*** GIVEN DATA Section Begins ***

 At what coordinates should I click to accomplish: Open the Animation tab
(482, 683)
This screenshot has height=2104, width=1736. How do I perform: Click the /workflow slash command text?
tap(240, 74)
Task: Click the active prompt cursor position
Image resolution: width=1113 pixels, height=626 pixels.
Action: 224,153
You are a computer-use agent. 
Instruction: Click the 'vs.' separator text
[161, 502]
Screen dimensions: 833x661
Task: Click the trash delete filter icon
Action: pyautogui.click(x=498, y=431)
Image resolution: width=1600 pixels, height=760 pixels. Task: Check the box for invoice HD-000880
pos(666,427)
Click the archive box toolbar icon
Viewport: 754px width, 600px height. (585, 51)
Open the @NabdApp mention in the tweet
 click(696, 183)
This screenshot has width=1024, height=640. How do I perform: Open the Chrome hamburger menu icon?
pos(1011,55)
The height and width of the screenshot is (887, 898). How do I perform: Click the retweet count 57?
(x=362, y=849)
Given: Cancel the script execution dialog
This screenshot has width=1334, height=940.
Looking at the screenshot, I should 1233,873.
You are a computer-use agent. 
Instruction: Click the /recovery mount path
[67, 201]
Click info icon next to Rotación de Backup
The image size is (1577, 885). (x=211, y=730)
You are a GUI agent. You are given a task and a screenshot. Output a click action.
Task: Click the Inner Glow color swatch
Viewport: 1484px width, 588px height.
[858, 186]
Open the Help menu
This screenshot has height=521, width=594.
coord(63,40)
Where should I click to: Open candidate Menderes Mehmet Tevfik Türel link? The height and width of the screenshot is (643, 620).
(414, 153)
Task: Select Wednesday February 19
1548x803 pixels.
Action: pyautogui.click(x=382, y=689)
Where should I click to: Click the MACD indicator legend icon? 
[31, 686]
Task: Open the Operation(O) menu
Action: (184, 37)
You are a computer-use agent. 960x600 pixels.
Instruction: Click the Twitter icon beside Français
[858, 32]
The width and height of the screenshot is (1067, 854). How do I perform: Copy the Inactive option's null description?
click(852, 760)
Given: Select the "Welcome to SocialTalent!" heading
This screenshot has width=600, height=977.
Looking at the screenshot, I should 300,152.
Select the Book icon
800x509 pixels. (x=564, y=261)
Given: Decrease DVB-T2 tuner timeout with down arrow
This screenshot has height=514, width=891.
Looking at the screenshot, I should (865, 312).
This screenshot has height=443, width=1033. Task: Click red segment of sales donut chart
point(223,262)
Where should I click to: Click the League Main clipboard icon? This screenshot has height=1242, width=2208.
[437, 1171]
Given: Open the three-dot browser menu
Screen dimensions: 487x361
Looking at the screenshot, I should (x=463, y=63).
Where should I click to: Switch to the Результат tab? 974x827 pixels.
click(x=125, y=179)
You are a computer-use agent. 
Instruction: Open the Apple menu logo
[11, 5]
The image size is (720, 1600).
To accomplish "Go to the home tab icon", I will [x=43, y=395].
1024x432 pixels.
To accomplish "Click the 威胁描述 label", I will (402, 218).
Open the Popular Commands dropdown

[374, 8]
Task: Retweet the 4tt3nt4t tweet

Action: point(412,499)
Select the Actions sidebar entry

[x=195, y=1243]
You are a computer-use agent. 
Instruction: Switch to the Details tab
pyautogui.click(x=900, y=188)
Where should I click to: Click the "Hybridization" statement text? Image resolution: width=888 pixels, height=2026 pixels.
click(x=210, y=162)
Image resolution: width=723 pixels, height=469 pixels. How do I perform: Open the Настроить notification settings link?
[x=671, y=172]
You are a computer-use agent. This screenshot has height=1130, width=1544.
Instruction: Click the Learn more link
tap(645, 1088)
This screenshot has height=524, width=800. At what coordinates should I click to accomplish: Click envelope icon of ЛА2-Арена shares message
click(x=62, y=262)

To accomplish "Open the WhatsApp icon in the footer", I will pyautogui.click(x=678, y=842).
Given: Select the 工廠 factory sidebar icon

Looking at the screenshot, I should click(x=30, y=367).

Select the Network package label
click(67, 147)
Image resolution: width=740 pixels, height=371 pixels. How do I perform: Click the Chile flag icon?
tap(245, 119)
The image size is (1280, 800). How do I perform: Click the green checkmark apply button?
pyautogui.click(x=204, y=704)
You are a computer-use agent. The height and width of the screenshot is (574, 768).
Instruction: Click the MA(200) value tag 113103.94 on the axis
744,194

*** GIVEN DATA Section Ends ***

YOUR INSTRUCTIONS
Find out how many lines in the entries above hold "will", then reply with that figure and nothing else.

FINAL ANSWER
3